On May 3, 2022 (not “a month” before the SMO), Abdullaev, according to the investigation, at an unspecified location via Telegram, “with all measures of secrecy,” transmitted information to a user with the nickname Z regarding the spread of infectious diseases among the military and the storage locations of cholera strains. The nickname Z for clandestine communication with Russian special services is an original solution that probably should not have aroused any suspicion.

It is important to note that it was not Abdullaev who told Z where to find people with the necessary information, but rather Z who pointed Abdullaev to the fact that the necessary people were at the central military hospital. The result of the espionage activity, according to the investigation, was two episodes in May: sending Z a recording of a conversation with a certain Medvedev, who allegedly could obtain information at the military hospital, and sending Z data on a certain foreign charitable foundation that provided Ukraine with medicines and vehicles.
Who Z is, what specific information was transmitted, and whether it constitutes state secrets, whether this information could harm Ukraine, and even the fact of transmission itself – none of this was even considered in court.

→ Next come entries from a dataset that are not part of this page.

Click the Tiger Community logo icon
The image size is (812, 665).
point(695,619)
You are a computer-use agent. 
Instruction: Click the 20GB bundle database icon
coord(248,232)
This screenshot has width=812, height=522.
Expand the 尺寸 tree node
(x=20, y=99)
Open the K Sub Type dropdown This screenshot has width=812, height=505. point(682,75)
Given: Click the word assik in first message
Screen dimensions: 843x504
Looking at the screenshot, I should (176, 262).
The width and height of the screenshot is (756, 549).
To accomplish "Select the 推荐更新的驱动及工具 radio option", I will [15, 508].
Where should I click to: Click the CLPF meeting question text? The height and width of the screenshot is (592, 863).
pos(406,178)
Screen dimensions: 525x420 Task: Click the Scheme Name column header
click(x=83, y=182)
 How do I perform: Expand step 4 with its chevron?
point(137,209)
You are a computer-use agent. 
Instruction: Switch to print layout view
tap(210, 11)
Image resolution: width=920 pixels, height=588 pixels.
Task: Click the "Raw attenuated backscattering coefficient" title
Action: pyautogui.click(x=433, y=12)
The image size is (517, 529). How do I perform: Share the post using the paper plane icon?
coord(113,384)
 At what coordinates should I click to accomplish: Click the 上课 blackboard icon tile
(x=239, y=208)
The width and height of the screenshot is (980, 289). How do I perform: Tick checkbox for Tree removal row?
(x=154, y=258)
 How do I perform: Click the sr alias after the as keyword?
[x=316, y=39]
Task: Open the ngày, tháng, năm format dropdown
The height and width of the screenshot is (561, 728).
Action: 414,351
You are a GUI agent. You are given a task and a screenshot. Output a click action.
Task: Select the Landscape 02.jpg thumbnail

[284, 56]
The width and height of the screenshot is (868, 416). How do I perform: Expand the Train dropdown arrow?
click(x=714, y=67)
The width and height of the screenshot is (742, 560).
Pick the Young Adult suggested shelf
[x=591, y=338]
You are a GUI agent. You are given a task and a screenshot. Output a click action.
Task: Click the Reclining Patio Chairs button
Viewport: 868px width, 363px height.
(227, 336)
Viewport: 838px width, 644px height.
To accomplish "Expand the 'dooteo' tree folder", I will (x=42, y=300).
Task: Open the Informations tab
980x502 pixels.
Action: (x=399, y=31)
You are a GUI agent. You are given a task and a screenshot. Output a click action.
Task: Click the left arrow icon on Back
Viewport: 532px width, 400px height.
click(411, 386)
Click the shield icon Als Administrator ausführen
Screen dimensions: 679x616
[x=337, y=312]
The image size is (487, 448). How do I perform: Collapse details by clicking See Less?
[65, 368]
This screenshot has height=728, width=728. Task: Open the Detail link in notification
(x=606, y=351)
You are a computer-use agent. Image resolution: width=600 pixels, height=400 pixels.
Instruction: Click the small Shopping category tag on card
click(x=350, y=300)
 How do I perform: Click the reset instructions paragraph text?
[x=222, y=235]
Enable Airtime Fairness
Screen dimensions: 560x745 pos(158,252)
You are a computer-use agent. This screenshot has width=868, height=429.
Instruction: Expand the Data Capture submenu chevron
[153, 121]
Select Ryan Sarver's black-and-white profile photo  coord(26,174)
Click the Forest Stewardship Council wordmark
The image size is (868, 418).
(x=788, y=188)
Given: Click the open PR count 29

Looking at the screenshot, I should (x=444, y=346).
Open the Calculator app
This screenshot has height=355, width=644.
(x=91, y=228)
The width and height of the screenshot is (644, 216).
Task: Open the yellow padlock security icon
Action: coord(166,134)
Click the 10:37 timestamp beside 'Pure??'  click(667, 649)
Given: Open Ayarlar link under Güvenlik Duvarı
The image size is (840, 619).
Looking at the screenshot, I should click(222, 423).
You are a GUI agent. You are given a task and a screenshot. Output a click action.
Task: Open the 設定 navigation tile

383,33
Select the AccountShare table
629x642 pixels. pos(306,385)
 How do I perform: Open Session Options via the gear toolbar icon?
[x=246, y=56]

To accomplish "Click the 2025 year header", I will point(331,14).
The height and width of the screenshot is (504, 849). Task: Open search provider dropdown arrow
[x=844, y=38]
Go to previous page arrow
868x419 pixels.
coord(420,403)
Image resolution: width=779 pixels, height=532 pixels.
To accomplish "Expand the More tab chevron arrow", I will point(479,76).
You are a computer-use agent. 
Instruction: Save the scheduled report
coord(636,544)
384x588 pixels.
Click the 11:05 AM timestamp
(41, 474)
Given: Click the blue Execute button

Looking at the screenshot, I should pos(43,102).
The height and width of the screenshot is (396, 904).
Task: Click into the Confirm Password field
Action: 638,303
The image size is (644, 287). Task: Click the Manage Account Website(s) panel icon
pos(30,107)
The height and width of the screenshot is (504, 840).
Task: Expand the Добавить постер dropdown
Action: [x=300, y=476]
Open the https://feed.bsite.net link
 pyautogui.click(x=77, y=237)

Abdullaev and his relatives claim that the information he was interested in was needed solely to fulfill his professional duty as a doctor. According to Oksana Chelysheva, a human rights activist from Finland, Abdullaev criticized the medical reform in Ukraine. And considering his education in Moscow, his relatives in Crimea, and his work with refugees at the monastery of the UOC, persecuted by the Ukrainian authorities, he became an ideal candidate for the so-called exchange fund.

In the letter from Professor Abdullaev published by Chelysheva here, he states the following:

I was convicted in just one day at Kyiv’s Solomyansky Court. This is simply impossible! To this day, the SBU continues making my life unbearable. First they threaten to exchange me, then they scream that I’ll be working for Russia…’

According to the convicted man, they were going to exchange him for individuals Ukraine needed. Hoping for an exchange, the professor confessed to the crime. Therefore, the sentence – 15 years with confiscation – was handed down in a single day under a simplified procedure, without the court considering any evidence whatsoever.

Realizing that there would be no exchange, Abdullaev filed an appeal, and in the summer of 2024, his case was returned to the court of first instance for reconsideration. Since then, the case hasn’t been substantively examined; they only extend his pre-trial detention.


This translation was made using a neural network. If you find any inaccuracies, please contact us.

Our goal is to bring the truth to the global community about the fate of thousands of people who are currently held—either in official Ukrainian detention facilities or in illegal places of confinement—due to their views and opinions, their efforts to sustain life in Russian-occupied territories under international humanitarian law, or as a result of provocative actions by Ukrainian security services.